> **WHAT YOU WILL DO**:
Word for word, restate every entry that follows.

Stored data:
◇ ◇ ◇ ◇ ◇ ◇ ◇
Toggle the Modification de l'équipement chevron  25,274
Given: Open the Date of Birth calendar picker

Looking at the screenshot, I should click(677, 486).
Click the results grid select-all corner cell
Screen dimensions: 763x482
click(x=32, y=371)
◇ ◇ ◇ ◇ ◇ ◇ ◇
> **TASK SOLUTION**:
Toggle the Modification de l'équipement chevron  25,274
Given: Open the Date of Birth calendar picker

Looking at the screenshot, I should click(677, 486).
Click the results grid select-all corner cell
Screen dimensions: 763x482
click(x=32, y=371)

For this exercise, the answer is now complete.